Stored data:
•••
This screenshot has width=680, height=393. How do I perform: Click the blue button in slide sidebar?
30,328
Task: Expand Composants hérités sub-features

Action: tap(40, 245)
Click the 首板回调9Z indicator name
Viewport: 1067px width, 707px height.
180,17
•••
### [Task directions]
Having gone through the data above, repeat it exactly.

### [Solution to this problem]
This screenshot has width=680, height=393. How do I perform: Click the blue button in slide sidebar?
30,328
Task: Expand Composants hérités sub-features

Action: tap(40, 245)
Click the 首板回调9Z indicator name
Viewport: 1067px width, 707px height.
180,17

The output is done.